Cutting the Cord Part 2: The Waiting

D. Hugh Redelmeier hugh-pmF8o41NoarQT0dZR+AlfA at public.gmane.org
Wed May 1 03:32:19 UTC 2013


| From: Evan Leibovitch <evan-ieNeDk6JonTYtjvyW6yDsg at public.gmane.org>

Thanks for telling us about your research and experience.

| I've also taken a greater interest in OTA reception, and may even build my
| own antenna. It appears the homebuilds are cheap to do and generally out
| perform the commercial stuff, whether a big
| rig<http://www.digitalhome.ca/ota/superantenna/design.htm>or a little
| indoor job <http://www.digitalhome.ca/forum/showthread.php?t=123803>. And
| (relevant here) the designs are GPL'd!

Gosh there's a lot to read.  Bottom line: is it easy to make those?
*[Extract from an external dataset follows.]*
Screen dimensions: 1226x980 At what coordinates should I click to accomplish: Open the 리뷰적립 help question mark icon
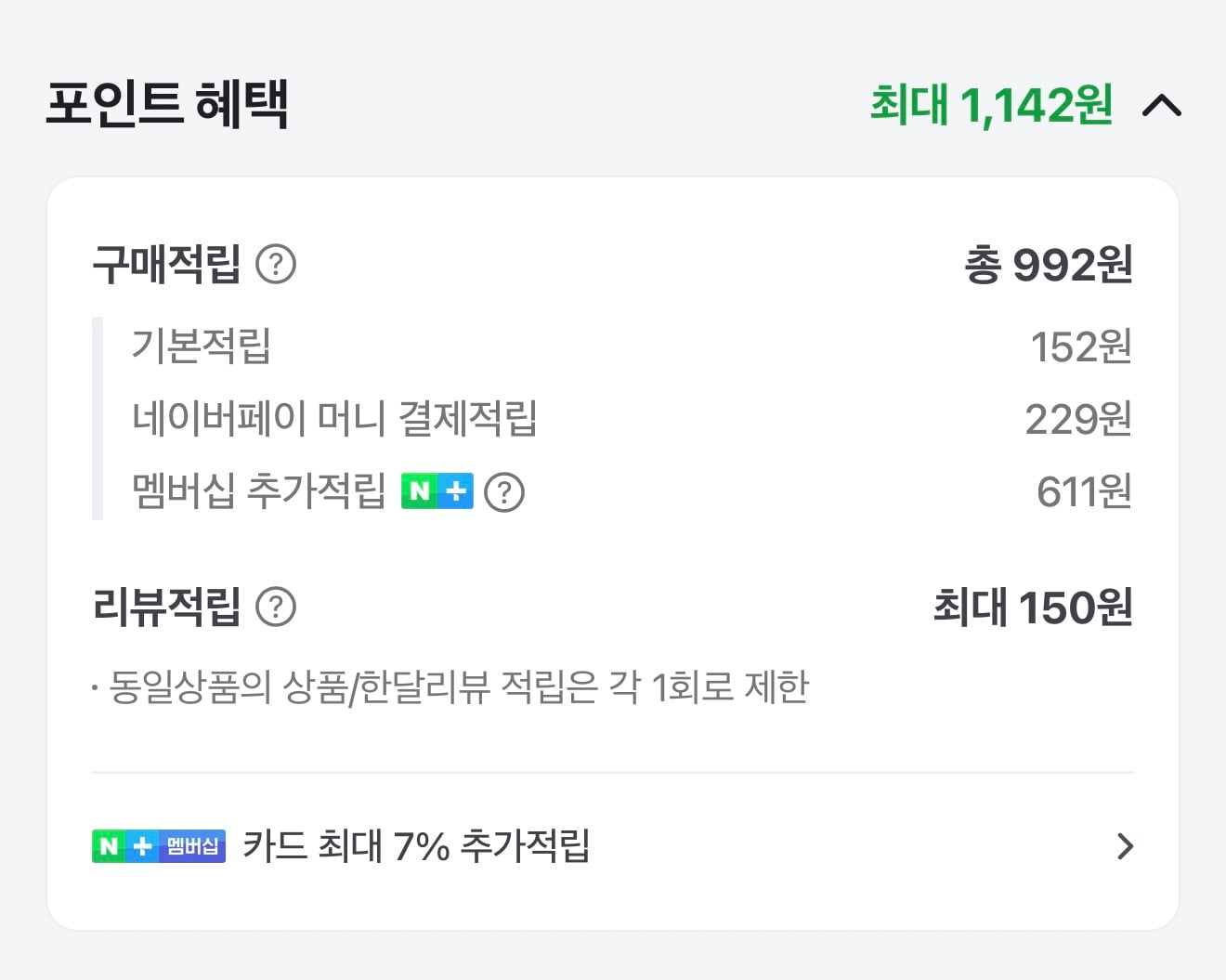click(277, 608)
In the modern idiom TL;DR.  I'm not proud of that.

I'm currently interested in indoor.

It looks like you need these.  How are you sourcing them?

-  some kind of aluminum bar or wire (called 1/4"
   flat aluminum wire), 31".  1/4" by what?  Different
   aluminum alloys have quite different characteristics.
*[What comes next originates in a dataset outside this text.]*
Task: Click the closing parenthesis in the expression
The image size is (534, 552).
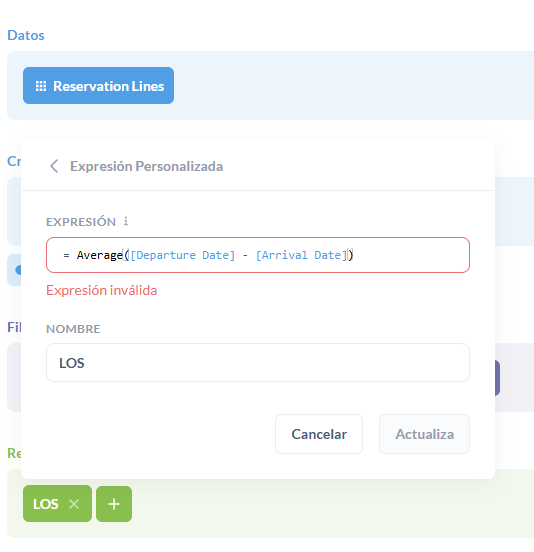Action: pyautogui.click(x=351, y=255)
- some way of bending the wire (aluminum doesn't take a lot of
  bending, but I naively think that the bending required should be
  manageable.

- some way of fastening bits together.  Screws are mentioned.

- a Balun.  Is that like a 300 ohm twin-lead to 75 ohm coax thingee
  (of which I have a few left over from long ago)?

- some modest pole-like object.  Non-conductive might be best.  PVC
  pipe?

For outdoors: beware lightening.  I know, I said that before.